Insurer Centene Sues Accellion for Data Member Leak

Health insurer Centene Corp. filed a lawsuit on March 11 against cloud data provider Accellion, over a January cyberattack that exposed the personal information of Centene-subsidiary Health Net.

The St. Louis-based insurer claims Accellion didn’t honor the costs associated with the leakage of confidential information belonging to its subsidiary. Centene said that despite the clear requirements of the indemnification agreement with the company, the cloud provider refused to take responsibility stemming from the hacking incident.

Centene has to take on the costs associated with the breach, including credit monitoring, notification, mitigation, remediation, regulatory reporting, and lawyer fees. Threat actors exploited four vulnerabilities on the file transfer system, exposing several clients, including Centene and Kroger pharmacy.

Centene Sues Accellion for Data Member Leak

The insurer is seeking unspecified damages for costs on the response to the cyberattack and makes Accellion responsible for the legal claims of Health Net customers. The cloud storage provider faces mounting legal troubles linked to the data breach, which compromised less than a third of its 300 clients who are using the FTA software.
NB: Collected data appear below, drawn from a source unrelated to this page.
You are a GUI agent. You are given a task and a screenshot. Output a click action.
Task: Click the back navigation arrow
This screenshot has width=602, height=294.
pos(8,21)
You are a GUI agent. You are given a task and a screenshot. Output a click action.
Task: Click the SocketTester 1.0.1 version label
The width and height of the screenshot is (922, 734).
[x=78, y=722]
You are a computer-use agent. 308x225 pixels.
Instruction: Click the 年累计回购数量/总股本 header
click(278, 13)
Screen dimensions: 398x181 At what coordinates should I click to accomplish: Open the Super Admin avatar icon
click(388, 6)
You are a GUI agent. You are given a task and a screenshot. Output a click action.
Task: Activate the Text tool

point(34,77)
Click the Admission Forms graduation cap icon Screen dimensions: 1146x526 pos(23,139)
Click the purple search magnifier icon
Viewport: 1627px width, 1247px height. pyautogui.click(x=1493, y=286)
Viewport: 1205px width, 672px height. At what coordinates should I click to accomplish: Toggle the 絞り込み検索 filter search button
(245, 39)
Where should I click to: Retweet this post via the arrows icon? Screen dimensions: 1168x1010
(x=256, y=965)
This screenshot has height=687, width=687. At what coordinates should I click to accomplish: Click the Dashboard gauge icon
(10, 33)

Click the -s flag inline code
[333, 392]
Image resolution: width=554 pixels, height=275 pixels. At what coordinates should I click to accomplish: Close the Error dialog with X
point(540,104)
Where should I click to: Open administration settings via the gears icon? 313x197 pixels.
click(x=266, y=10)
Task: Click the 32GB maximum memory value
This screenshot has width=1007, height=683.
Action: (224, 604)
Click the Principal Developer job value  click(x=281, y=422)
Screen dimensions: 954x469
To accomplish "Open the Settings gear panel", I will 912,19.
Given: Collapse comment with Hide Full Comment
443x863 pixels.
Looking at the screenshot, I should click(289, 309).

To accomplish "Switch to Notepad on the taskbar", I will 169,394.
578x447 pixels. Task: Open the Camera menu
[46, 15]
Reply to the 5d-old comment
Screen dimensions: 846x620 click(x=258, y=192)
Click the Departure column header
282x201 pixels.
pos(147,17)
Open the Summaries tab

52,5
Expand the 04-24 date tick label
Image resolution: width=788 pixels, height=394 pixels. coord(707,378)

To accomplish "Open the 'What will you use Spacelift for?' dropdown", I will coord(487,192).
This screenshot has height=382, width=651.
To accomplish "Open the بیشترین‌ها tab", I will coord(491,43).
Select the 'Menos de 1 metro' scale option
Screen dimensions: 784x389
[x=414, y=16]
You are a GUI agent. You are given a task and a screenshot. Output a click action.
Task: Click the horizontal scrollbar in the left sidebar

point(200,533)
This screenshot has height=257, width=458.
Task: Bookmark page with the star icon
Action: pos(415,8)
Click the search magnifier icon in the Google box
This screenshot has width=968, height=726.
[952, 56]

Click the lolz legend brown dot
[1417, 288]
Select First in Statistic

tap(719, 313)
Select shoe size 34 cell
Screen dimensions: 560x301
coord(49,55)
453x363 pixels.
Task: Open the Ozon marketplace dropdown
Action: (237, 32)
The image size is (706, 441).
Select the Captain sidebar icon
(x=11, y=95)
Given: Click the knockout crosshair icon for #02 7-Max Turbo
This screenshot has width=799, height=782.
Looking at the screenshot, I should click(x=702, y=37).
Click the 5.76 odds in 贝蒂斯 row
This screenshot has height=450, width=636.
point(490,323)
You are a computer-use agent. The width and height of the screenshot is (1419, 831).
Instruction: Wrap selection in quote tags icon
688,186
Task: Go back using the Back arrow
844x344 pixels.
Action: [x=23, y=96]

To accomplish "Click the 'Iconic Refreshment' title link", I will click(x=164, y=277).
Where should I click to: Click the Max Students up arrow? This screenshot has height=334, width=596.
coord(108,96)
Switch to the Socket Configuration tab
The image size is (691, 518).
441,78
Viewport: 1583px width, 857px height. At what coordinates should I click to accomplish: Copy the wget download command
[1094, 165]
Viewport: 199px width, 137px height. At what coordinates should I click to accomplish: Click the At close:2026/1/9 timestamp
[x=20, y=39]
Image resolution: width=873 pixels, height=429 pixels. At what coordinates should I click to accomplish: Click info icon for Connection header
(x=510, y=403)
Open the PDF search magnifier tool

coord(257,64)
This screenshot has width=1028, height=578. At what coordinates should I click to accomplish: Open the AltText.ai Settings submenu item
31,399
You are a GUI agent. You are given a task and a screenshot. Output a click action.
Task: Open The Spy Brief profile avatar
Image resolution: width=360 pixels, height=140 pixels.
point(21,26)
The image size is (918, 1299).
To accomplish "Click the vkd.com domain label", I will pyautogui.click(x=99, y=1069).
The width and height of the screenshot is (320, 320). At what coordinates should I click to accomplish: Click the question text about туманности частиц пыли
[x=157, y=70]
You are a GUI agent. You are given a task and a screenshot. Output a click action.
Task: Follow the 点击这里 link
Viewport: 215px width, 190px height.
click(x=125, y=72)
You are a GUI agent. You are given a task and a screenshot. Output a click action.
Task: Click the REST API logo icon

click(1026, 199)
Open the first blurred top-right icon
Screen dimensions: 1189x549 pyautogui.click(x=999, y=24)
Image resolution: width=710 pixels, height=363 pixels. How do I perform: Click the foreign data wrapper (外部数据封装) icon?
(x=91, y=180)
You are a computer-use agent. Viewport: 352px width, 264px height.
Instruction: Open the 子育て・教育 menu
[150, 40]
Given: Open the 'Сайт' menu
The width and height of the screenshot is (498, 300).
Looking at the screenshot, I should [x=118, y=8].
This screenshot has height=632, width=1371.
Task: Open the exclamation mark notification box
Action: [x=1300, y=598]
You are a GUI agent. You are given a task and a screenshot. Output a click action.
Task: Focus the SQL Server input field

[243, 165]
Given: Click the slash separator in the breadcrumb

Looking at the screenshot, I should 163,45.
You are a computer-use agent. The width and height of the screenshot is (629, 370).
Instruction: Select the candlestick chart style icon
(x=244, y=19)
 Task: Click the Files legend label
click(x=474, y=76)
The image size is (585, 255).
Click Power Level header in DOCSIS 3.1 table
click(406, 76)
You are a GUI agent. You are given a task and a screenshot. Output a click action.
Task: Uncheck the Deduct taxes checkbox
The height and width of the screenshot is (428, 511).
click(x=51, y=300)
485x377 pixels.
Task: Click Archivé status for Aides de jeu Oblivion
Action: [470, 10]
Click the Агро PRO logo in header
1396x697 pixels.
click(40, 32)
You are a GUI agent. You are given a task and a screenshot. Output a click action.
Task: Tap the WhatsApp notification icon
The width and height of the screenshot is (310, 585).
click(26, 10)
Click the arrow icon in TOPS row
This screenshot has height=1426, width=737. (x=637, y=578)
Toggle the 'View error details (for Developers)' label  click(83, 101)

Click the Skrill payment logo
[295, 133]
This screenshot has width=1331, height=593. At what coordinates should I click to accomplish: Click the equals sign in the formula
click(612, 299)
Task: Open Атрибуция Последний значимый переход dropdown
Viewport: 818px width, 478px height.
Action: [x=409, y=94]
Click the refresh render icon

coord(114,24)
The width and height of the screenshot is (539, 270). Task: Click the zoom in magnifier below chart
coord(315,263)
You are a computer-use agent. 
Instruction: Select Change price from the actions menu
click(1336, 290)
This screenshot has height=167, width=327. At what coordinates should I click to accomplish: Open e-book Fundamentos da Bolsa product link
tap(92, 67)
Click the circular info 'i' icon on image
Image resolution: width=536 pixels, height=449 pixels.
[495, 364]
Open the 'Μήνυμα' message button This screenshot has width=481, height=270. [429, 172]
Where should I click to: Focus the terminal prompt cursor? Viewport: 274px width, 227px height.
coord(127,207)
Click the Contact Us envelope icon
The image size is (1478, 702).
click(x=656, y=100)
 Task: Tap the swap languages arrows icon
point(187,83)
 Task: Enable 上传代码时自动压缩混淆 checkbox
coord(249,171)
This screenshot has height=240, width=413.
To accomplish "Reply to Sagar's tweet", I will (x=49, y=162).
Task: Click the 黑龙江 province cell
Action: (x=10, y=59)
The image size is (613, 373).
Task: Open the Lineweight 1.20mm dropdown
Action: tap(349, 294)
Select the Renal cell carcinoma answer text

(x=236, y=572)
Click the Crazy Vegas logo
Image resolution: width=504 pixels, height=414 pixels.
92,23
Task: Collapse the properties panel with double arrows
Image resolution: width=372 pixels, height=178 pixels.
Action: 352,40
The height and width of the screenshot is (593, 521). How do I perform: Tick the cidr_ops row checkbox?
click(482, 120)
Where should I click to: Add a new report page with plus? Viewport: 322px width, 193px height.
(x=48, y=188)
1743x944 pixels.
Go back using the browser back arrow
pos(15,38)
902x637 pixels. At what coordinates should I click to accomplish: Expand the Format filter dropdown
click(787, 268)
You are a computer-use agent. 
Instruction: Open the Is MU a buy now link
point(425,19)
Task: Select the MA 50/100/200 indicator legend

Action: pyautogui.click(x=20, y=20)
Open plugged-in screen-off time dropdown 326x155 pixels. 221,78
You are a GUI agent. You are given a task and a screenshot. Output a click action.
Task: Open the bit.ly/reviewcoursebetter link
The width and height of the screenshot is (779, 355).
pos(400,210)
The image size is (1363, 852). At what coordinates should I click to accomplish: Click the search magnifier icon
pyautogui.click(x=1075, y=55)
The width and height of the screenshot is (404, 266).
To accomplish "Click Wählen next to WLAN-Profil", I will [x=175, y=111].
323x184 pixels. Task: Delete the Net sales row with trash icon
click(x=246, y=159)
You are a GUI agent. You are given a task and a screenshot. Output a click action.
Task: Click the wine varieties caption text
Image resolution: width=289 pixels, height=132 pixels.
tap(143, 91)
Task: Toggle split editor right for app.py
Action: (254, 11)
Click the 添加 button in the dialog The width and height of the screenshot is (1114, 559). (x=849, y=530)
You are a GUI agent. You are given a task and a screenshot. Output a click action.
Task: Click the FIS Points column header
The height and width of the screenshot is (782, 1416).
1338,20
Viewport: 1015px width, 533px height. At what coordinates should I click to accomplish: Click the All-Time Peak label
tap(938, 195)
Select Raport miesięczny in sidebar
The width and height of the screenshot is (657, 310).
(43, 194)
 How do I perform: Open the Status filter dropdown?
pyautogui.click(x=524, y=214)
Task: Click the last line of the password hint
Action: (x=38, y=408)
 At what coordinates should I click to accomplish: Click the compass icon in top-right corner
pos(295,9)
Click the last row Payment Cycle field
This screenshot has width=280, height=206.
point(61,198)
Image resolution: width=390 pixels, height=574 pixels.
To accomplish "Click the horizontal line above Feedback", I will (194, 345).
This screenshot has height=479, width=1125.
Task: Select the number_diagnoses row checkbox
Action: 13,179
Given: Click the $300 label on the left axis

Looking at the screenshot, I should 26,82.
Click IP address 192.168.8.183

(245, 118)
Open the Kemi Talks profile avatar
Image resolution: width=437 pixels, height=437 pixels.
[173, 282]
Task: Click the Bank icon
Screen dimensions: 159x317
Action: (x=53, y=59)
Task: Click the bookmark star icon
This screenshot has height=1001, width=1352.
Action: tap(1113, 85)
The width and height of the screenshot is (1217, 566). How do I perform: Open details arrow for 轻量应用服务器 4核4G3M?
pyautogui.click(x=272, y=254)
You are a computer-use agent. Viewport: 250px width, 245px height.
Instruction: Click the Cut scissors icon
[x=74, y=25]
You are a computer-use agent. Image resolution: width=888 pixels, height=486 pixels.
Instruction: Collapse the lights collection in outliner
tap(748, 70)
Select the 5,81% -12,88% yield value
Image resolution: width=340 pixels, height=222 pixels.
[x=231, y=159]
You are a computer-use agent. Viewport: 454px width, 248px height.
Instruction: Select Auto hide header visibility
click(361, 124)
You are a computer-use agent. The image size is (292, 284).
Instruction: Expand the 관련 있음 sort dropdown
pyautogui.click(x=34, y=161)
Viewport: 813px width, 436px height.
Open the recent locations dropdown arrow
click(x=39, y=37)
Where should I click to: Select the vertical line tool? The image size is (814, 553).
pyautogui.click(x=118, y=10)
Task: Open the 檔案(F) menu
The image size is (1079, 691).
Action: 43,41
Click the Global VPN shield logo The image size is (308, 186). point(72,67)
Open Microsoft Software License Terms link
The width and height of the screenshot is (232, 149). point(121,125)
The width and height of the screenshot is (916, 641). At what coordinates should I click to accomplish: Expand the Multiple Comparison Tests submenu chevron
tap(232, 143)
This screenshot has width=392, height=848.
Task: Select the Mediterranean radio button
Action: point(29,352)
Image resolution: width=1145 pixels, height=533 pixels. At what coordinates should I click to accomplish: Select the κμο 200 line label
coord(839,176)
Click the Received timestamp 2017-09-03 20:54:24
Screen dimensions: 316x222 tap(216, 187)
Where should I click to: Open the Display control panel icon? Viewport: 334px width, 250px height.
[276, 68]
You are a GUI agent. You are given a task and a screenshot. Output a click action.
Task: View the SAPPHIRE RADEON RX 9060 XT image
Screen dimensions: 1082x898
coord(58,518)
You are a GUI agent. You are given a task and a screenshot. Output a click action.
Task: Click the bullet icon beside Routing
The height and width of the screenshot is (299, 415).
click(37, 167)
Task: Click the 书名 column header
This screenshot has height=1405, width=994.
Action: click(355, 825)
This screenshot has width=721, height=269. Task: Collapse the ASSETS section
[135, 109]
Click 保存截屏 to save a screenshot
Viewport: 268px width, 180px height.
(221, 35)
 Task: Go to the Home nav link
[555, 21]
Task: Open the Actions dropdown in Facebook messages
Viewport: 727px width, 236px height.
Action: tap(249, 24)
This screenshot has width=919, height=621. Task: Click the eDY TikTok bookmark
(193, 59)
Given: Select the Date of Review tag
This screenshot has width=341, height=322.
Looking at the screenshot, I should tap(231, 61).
In addition to the unspecified damages, Centene is also seeking the Delaware Chancery Court to hold Accellion responsible for auditing in compliance with the contracts. By submitting the reports, Centene can point out other weak spots that the cloud provider hasn’t take action.

The cause of action indicated by Centene is a breach of contract. Accellion declined to comment yet on the lawsuit but has been open about the breach incident that tampered with its file transfer appliance product.

Accellion claims the FTA product is nearing its end-of-life after 20 years, following the sophisticated cyberattack. It mentioned on the press release how all customers are notified about the incident on December 23, 2020, while it patched all vulnerabilities exploited by the attackers.

The company was made aware that in mid-December 2020, FTA legacy software had zero-day vulnerability. It only released a 72-hour fix and continued the service in January 2021. The firm identified the additional exploits in weeks and rapidly developed a patch for each vulnerability.

“We have encouraged all FTA customers to migrate to kiteworks for the last three years and have accelerated our FTA end-of-life plans in light of these attacks. We remain committed to assisting our FTA customers but strongly urge them to migrate to kiteworks as soon as possible,” said Accellion in a press release.